Xi offered such a collaboration, and stated the priorities should be to map out a hundred-year plan for the relations from a strategic and long-term perspective. These include the establishment of friendly ties between Fujian Province and the State of Tamil Nadu, as well as between cities of Quanzhou and Chennai. Following his meetings in India, President Xi subsequently met with President Bidya Devi Bhandari; the first visit by a Chinese President to Nepal in 23 years. One of China’s goals is to help Nepal realise its dream of becoming a land-linked country from a land-locked one, thus infrastructure is critical.
These are not the sole initiatives and inter-connectivity projects underway. We can examine how India can cleverly managed to be both unofficially “in” and officially “out” of China’s Belt & Road Initiative as follows:
The Bangladesh-China-India-Myanmar Economic Corridor (BCIMEC)
What is effectively occurring with BCIMEC is a Chinese-Indian collaborative effort to rebuild the Silk Roads from Eastern India into Western China – a revamp of the old Stilwell Road sees Yunnan connected with Ledo, in India’s Assam, via Myanmar and Bangladesh. We wrote about that from the Yunnan perspective ten years ago.
The BCIMEC is a 2,800 km connectivity corridor that links Kunming in China, with Kolkata in India via Mandalay and Dhaka.
The Bangladesh Belt & Road
In 2016, Bangladesh and China signed 27 agreements for investments and loans worth around US$24 billion during President Xi’s visit to Dhaka that year. Together with the US$13.6 billion invested in earlier JVs, Chinese investment in Bangladesh now totals @US$38 billion, making China Bangladesh’s single largest investor and Bangladesh the 2nd largest recipient of Chinese loans under BRI in South Asia.
Pakistan, with US$62 billion of Chinese BRI commitment, has a population of 200 million, while Bangladesh, with US$38 billion of BRI commitment has a population of 166 million. The China-Pakistan Economic Corridor (CPEC) may have taken up a lot of the attention, but its sphere of connectivity runs far wider – and indirectly impacts upon India.

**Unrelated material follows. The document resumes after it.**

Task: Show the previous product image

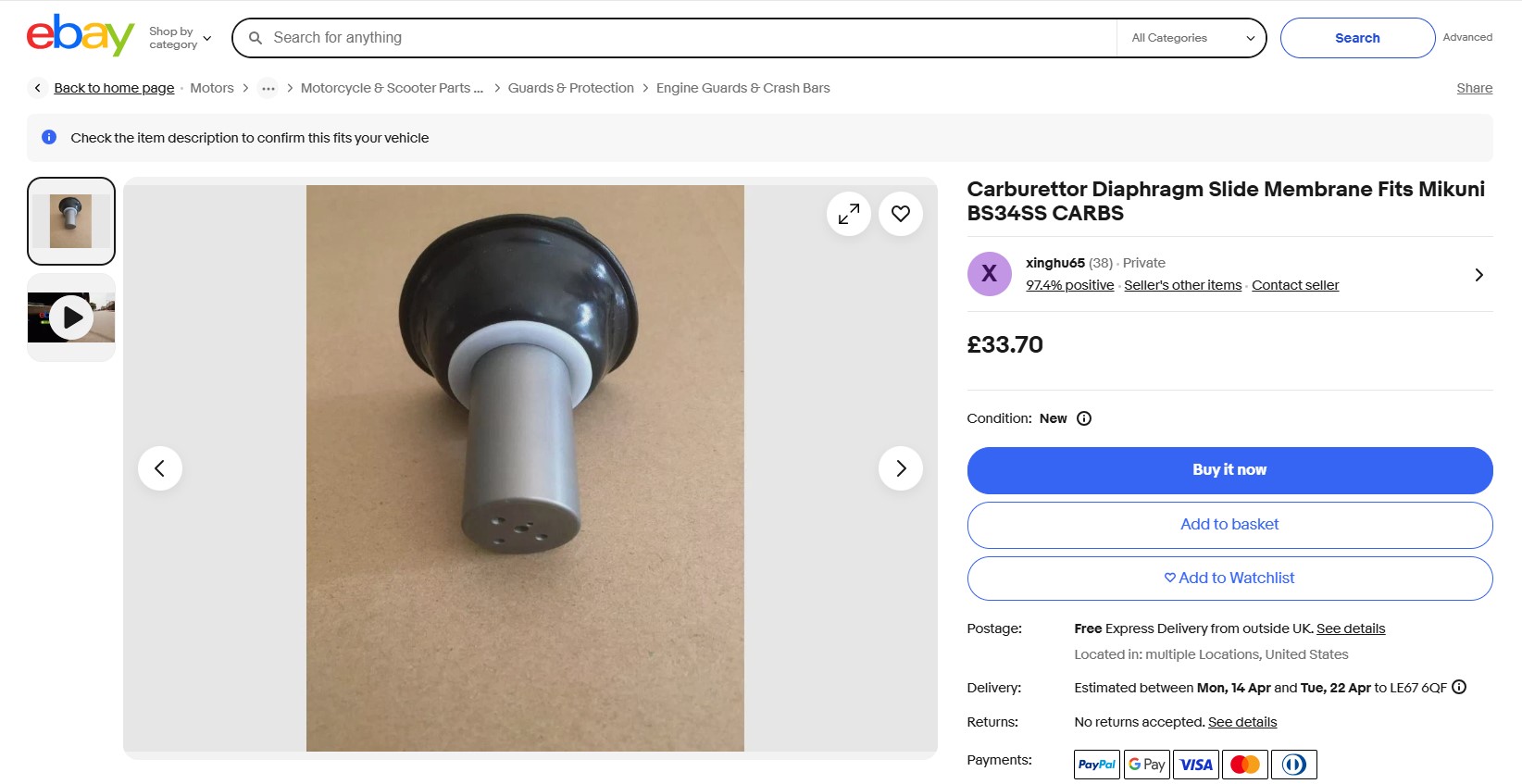Action: pyautogui.click(x=160, y=468)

In Bangladesh, much of the infrastructure is close to being completed, such as the Padma Bridge, on track to open next year, and when completed will be the largest bridge in the country. Then there is the Payra Seaport, a US$15 billion investment to create a deep water facility. Extensive dredging is taking place in Bangladesh’s notoriously silted water, and current progress is slow. This is also hindering the development of Bangladesh’s 2,000 MW power plant development, but – progress is being made.
China and Bangladesh have been negotiating and now decided to proceed with a 900 km highway to connect Chittagong and Kunming through Myanmar (the Stilwell Road mentioned earlier, and discussed for over a decade), and therefore lowering shipping costs/shipping risk. This also fits with their joint initiative of improving Chittagong port infrastructure.

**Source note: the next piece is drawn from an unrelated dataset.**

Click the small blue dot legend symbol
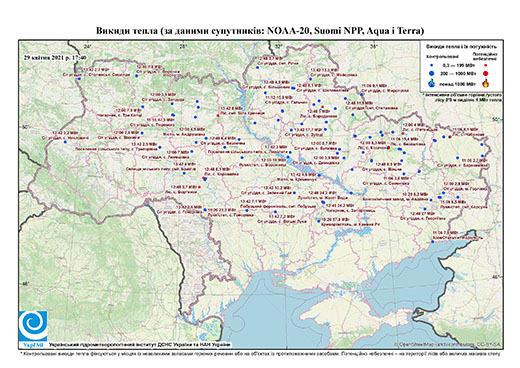 pos(432,65)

Bangladesh and China are also developing a Chinese Economic and Industrial Zone (CEIZ) with an existing footprint of 781 acres close to Bangladesh Port, although a China built tunnel is critical to its connectivity with Chittagong. The CEIZ will specialize in chemicals, automobile assembly, garments, and pharmaceuticals.
Bangladeshi communications are also getting a major upgrade, although 4G is operational in Dhaka, most of the country still utilizes 2G. Huawei though has operated in Bangladesh for years and the Bangladeshi government is comfortable with that relationship, also realizing that putting in place a 5G network will mean investment capital and trade will follow. Bangladesh, with its youthful population, is focused on building a digital economy, similar to China.
The Myanmar Belt & Road
In January this year, China and Myanmar signed 33 agreements to accelerate the development of the China Myanmar Economic Corridor (CMEC),which was officially launched in 2018. While none of these were new, they brought new focus including fourteen of the MOUs aimed to strengthen collaboration in the infrastructure sector, including Kyaukphyu (deep water seaport) and SEZ, the Muse/Mandalay Railway, which at 431 km links Yunnan to Mandalay; the Three Border Economic Cooperation Zones; the Myitsone Hydropower project, which has been blocked since 2011 but now restarted; the Myitkyina Economic Development Zone, in addition to the New Yangon Development, a new city project in Myanmar’s commercial capital.
The Nepal Belt & Road
During the China-Nepal meetings, the two countries signed 20 cooperation agreements, one of which was a pledge of US$500 million in financial aid over the next two years. They also agreed to a 70 km extension of the existing Qinghai-Tibet railway to Rasuwagadhi, then onto Kathmandu and Lumbini (birthplace of The Buddha). This represented a small component, with much lower financing amounts that had been pre-empted a year earlier by a China pledge to than previously discussed US$8.3 billion for a series of infrastructure projects, most of which was around the construction of trans-Himalayan connectivity to include ports, 540 km of highways, operational by 2025 and to include rail, air and communications. Ultimately, these will link into Uttar Pradesh and could conceivably become a Nepal-India-China corridor. Nepal also has 84,000 MW of Hydropower Potential – of which 43,000 MW could be economically viable. This energy can be sold onto countries with power shortages, such as Myanmar, Laos and the rest of South-East Asia.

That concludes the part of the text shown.